The great television play-by-play men in team history is a short list: There was Bob Starr (1980—89 and 93–97) and these past eleven years with Victor Rojas, 2010-20.
Few announcers in the sixty seasons of Angels baseball stayed with the team long enough to make a mark over many years and changing broadcast partners and the few who did that are not listed above, specifically the cloying Steve Physioc, his partner, the perpetual 11-year-old Rex Hudler (or stoned 16-year-old after he was arrested for pot possession), a pointlessly yammering Joe Torre and vicious beanball advocate Ron Fairly wore out their welcome with various shticks that rendered them dull, unprofessional and ultimately unentertaining. Like a great veteran who stays a season or two too long and hurts his team, broadcasters can just as easily alienate the fans when their delivery becomes tired, predictable and disconnected from the actual game.
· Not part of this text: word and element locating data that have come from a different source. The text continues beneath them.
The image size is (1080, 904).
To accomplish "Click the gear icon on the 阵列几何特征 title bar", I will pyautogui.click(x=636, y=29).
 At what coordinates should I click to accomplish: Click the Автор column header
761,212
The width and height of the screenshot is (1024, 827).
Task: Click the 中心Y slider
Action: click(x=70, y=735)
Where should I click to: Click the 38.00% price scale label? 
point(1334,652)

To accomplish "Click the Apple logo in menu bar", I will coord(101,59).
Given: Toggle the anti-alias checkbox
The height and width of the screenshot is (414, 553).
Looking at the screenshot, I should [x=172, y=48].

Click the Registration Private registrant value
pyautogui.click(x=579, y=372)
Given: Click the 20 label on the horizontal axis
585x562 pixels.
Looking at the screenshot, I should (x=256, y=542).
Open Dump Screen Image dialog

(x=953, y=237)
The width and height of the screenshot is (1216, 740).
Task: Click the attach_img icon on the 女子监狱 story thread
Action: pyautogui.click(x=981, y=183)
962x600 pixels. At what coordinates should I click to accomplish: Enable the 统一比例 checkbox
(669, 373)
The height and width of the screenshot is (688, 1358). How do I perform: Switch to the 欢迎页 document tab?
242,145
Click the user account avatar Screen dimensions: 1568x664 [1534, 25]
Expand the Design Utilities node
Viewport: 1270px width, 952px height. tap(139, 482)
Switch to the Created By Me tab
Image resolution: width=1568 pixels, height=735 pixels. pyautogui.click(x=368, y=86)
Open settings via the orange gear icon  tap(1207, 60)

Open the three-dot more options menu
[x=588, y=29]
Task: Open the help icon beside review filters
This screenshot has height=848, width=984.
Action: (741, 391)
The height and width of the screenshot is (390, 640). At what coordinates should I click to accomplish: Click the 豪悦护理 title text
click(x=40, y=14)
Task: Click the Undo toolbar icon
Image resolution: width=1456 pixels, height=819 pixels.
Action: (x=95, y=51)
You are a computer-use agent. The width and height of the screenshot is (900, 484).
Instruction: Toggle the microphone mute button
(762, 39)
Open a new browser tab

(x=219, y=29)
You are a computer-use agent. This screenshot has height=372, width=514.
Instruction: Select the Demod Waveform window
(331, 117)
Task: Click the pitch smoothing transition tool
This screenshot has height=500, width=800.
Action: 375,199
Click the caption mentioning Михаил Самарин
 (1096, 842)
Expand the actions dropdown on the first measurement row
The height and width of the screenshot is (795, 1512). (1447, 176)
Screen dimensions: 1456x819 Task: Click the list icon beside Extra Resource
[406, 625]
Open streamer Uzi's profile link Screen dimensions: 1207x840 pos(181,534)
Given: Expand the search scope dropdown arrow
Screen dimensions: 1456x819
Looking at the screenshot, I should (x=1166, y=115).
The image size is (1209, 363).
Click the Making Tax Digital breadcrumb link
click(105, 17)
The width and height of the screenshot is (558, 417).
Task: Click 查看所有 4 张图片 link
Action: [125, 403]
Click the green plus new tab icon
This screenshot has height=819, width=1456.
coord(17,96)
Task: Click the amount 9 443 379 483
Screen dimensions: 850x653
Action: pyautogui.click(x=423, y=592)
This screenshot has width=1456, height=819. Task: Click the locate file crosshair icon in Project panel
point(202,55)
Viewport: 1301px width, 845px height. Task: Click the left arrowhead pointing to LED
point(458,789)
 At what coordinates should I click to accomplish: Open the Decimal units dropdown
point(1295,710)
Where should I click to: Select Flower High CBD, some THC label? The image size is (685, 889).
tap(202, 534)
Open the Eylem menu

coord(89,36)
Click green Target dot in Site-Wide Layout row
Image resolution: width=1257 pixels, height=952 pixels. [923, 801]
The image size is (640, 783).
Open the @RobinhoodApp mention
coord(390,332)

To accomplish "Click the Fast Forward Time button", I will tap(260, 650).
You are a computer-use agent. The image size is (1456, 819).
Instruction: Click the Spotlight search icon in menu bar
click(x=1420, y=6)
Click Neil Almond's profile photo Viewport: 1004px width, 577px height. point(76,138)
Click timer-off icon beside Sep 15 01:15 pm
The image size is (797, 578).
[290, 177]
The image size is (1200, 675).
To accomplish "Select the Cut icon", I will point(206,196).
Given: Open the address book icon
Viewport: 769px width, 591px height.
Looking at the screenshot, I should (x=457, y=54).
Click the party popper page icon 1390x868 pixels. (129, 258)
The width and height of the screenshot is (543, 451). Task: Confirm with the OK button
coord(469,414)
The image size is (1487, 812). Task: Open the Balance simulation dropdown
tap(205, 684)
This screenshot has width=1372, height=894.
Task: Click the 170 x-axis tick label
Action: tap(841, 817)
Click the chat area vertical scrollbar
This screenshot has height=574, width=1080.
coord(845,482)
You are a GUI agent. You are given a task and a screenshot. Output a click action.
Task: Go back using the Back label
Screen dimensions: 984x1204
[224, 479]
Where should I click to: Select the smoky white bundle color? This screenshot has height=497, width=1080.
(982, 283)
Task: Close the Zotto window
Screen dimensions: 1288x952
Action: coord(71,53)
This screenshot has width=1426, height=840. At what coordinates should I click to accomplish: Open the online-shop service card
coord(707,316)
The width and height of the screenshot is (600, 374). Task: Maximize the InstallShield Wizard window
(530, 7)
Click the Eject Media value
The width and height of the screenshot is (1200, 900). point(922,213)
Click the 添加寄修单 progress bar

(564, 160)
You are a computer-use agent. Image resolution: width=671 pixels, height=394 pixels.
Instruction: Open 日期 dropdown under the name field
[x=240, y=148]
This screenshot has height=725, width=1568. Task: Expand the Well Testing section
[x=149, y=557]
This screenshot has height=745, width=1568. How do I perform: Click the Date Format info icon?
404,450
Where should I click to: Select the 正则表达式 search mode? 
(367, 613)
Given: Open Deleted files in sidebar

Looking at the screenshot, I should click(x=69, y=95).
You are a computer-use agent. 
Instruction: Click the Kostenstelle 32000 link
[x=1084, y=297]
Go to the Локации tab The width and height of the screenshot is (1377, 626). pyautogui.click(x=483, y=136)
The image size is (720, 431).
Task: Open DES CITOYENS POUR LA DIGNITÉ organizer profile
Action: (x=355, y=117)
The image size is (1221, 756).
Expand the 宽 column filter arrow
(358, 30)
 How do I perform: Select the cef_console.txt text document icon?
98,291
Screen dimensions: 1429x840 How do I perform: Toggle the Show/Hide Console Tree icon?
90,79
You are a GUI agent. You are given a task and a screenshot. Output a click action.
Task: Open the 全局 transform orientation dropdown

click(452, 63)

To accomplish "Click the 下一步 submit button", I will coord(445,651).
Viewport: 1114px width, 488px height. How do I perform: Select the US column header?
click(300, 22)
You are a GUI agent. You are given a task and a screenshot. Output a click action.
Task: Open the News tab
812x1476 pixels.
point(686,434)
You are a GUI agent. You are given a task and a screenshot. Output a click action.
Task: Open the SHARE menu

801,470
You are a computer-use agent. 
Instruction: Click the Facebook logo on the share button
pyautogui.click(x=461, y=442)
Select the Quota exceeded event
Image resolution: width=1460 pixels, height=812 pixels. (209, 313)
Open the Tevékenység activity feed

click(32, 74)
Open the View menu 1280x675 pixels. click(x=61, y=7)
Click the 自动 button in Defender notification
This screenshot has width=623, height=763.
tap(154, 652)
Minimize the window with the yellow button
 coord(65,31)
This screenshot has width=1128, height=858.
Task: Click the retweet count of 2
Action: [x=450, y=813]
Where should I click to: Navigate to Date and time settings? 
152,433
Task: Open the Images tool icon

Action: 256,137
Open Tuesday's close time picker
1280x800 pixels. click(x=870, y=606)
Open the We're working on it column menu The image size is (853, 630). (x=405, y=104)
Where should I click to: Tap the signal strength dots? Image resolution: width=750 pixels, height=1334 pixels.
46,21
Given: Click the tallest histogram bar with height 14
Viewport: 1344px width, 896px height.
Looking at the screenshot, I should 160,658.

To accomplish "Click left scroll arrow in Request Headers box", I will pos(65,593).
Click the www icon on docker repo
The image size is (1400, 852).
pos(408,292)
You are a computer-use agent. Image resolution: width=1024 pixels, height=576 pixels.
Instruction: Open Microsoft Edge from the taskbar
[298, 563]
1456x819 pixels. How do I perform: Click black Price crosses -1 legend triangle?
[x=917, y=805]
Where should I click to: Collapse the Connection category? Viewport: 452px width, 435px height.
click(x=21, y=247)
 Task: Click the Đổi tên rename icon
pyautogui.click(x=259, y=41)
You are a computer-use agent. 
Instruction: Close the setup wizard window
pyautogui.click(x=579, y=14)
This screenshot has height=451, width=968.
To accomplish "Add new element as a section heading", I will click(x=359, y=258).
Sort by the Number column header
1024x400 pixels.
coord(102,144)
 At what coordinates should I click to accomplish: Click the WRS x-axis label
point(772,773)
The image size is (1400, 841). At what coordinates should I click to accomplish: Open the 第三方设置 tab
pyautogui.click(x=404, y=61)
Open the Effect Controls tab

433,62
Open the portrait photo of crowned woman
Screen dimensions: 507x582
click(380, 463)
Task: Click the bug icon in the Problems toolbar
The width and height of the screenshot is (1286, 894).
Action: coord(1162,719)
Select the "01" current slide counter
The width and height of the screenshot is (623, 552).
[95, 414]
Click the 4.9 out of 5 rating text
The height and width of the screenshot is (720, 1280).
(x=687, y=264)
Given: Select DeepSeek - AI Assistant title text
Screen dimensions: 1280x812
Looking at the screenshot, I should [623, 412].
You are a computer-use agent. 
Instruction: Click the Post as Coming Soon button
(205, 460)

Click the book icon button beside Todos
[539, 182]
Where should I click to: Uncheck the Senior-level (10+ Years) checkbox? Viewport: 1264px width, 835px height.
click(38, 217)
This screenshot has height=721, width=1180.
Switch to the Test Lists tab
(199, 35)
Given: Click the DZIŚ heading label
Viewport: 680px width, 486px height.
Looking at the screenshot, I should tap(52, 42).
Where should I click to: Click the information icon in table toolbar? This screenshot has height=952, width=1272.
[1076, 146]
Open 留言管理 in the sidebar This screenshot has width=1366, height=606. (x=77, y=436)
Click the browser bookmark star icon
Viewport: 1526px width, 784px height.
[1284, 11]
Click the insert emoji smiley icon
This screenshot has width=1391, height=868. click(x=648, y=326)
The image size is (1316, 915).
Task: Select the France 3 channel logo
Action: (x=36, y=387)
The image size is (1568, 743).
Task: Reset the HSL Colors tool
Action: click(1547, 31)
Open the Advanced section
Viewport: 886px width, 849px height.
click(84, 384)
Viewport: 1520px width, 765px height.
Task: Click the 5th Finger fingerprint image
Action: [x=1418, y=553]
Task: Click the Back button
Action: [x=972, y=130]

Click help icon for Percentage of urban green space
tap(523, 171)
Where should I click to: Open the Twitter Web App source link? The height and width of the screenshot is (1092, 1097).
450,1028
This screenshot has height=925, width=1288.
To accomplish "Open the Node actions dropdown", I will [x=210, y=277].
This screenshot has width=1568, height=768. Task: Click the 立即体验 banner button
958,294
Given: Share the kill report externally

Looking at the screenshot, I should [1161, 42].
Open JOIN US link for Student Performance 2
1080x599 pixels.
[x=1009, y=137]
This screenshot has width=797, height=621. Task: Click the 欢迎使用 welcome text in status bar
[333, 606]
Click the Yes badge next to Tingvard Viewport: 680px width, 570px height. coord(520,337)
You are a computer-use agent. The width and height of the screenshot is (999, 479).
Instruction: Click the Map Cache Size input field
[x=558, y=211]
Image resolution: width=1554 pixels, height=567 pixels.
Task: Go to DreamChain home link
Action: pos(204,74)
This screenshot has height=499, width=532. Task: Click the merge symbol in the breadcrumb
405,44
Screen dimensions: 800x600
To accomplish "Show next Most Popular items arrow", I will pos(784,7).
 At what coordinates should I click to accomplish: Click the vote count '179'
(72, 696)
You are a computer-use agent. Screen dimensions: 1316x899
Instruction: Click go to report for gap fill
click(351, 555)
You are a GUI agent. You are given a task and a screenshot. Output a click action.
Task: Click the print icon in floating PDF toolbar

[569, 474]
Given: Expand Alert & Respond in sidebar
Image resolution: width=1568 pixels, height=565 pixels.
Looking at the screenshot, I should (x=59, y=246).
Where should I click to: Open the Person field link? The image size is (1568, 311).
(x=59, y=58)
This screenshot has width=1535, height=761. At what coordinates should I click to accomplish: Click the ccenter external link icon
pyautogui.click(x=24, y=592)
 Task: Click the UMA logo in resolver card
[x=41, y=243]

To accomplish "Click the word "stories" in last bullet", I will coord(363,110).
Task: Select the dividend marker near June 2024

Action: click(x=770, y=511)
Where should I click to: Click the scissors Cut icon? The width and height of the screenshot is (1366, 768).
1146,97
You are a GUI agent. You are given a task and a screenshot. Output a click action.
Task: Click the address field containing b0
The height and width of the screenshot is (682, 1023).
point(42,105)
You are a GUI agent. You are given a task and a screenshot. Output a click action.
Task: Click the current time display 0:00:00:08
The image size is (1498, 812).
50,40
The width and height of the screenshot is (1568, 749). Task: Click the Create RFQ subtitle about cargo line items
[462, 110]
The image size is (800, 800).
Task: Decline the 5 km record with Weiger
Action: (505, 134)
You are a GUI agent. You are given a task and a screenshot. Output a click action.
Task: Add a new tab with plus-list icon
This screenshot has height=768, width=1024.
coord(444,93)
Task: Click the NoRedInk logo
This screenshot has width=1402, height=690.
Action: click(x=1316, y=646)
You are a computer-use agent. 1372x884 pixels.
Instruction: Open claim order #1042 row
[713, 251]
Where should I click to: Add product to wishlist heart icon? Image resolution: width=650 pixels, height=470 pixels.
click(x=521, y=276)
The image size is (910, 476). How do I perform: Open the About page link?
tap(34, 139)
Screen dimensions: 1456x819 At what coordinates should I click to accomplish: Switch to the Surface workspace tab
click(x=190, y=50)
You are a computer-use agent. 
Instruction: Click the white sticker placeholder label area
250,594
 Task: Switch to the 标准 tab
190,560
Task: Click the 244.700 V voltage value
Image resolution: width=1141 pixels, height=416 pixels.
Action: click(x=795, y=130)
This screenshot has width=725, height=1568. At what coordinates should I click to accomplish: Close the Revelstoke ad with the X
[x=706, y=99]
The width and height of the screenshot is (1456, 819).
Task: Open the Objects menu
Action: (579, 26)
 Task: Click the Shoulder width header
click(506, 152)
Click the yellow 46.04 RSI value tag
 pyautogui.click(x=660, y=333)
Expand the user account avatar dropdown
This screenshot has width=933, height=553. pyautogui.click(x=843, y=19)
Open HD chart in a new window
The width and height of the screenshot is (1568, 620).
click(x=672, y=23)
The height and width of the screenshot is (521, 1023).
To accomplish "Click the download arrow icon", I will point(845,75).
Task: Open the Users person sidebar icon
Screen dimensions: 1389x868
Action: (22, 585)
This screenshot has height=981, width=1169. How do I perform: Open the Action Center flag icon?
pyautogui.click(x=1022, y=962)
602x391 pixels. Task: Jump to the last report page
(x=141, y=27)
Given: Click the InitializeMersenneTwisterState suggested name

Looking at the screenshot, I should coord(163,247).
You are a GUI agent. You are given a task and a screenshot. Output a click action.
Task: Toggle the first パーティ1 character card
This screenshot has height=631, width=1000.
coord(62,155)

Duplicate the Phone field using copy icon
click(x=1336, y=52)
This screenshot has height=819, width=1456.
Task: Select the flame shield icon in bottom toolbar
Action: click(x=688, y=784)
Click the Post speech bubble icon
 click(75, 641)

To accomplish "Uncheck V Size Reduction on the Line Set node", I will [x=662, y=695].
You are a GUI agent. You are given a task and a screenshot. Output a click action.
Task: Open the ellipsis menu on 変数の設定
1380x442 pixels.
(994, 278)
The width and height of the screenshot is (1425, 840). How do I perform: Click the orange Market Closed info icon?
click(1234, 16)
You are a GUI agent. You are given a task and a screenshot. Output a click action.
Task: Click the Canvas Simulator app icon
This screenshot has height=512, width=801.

Among all these names, though, Victor Rojas stands as the benchmark by which all Angels broadcasters will be measured. One could hear in his voice an acknowledged appreciation of the position he had as the voice of one of only thirty major league baseball teams on earth. He knew that his responsibility to the fans was to keep the slow parts of the game well-paced and the grueling parts of the game bearable. His commentary at the most magic moments was to simply confirm that we were not dreaming and yes something fantastic had just happened. He let the moment speak for itself. So many broadcasters tell us what we know we are watching. Victor never talked down to anyone but he never dumbed-down an explanation. When it was needed, Victor called out the team, management, decisions and roster moves in a manner some might call brave when one considers the petty wrath of club president John “Buttercup” Carpino.
Mercifully his departure was not like the passing of Rory Markas, and the quick circumstances of Victor coming here after the untimely passing of the then-voice of the franchise was as seamless as that terrible transition could have been. Victor was immediately comforting to the audience with his warm demeanor and deep knowledge of the game.
Frankly, Victor kinda got the short shrift with the product on the field compared to Rory arriving in 2002 and staying through 2009. But I’m not the only one who feels this will not be the last any of us hear from Victor Rojas. Hopefully not too much time will pass before we can bask in him living his dreams. I can only admire the high standards he has set for his replacement to live up to and wish him the best. Until then Vic, please drive home safely.